- REQUIREMENT
Locate each line of the data below that contains the string "Switch" and copy every such line in full. Matching is case-sensitive.

- EXERCISE INPUTS

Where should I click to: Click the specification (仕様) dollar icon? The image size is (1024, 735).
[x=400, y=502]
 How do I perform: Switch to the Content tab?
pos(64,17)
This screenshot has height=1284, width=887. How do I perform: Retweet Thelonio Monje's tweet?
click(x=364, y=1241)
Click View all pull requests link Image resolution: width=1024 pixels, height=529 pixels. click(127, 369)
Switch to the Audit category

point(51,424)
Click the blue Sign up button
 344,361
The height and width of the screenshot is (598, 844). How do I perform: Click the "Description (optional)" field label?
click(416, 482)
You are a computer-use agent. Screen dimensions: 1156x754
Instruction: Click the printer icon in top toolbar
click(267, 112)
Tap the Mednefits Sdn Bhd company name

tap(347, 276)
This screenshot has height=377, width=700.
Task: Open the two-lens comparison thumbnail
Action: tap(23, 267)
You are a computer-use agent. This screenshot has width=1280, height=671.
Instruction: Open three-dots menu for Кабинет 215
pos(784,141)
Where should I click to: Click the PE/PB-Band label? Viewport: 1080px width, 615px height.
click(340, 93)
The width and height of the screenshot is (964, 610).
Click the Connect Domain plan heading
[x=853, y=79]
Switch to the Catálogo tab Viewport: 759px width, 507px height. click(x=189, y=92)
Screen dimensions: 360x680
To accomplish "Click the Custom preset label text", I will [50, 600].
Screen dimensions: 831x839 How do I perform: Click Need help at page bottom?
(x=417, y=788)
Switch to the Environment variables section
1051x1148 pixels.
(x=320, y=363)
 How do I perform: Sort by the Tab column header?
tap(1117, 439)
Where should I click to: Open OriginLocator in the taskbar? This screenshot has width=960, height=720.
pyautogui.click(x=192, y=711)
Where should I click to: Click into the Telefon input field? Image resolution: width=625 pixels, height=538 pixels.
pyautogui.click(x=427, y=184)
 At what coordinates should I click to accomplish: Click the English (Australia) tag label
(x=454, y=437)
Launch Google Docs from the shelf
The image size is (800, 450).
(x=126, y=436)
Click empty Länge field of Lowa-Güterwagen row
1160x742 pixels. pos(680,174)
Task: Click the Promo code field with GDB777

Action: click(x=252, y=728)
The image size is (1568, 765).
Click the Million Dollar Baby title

- IN RESPONSE
 How do I perform: Switch to the Content tab?
Switch to the Audit category
Switch to the Catálogo tab Viewport: 759px width, 507px height. click(x=189, y=92)
Switch to the Environment variables section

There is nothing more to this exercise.